La séduction et le désir sont depuis toujours un moteur d’inspiration dans les arts et la littérature. Don Juan en est une figure emblématique. Parmi les nombreuses incarnations de cet érotomane légendaire chez Tirso de la Molina, Mérimée ou Mozart, L’aLFP a choisi de fonder sa création scénique sur le Dom Juan de Molière. Dans cette version du mythe se mêlent comique de situation, pathos amoureux, philosophie de bas étages et réflexions sociétales avant-gardistes, superstitions et croyance, savamment alternés, dans un déferlement d’une virtuosité rare. Ici, ce texte jubilatoire devient un terreau à labourer pour laisser croître les perspectives inattendues d’une écriture de plateau et d’une recherche intenses qui définissent la méthode de la compagnie – historiens, philosophes et sociologues à l’appui.


Loin de prétendre à une soi-disant criante actualité du texte de Molière ou de se calfeutrer dans un confort intellectuel condescendant, cette mise en scène et en perspective prend le risque d’explorer les possibles de ce texte foisonnant et ivre de liberté, dans une lecture plurielle, qui rende à Dom Juan toute la verve de sa posture.


Il n’empêche : Pourquoi mettre en scène le Dom Juan de Molière aujourd’hui ?


Boris Vian prétendait : « Tout a été dit cent fois, et mille fois mieux que par moi.
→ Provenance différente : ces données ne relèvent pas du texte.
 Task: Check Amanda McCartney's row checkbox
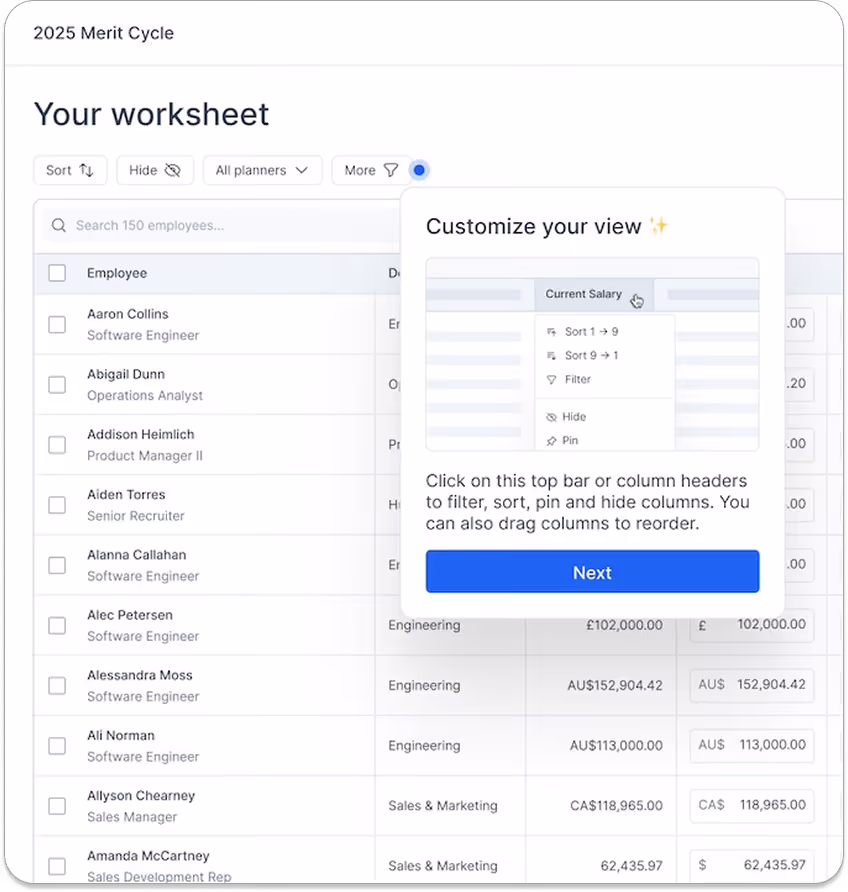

Aussi, si j’écris des vers, c’est que ça m’amuse. »


Cette formule provocatrice ne saurait résumer les enjeux du spectacle, mais c’est dans cet esprit que L’aLFP envisage les classiques. Bien plus que de proposer une lecture ou compréhension d’un texte, il s’agit d’offrir une vision jouissive des terriens (vus de la lune) à travers le prisme de grands interprètes de l’humain, comme le fut, par exemple, Molière.


Susan Sontag écrit « We don’t need an hermeneutic of arts, we need an erotic of arts », résumant – sur le mode du défi – l’enjeu du spectacle . L’herméneutique (en clair : l’interprétation) et l’érotisme peuvent faire corps.


Avec des acteurs, créateurs de leurs propres personnages, c’est le pari d’une adaptation incarnée et sensuelle du Dom Juan qui se joue de tout, et mise sur tout, que L’aLFP entend relever avec C’est une affaire entre le Ciel et moi.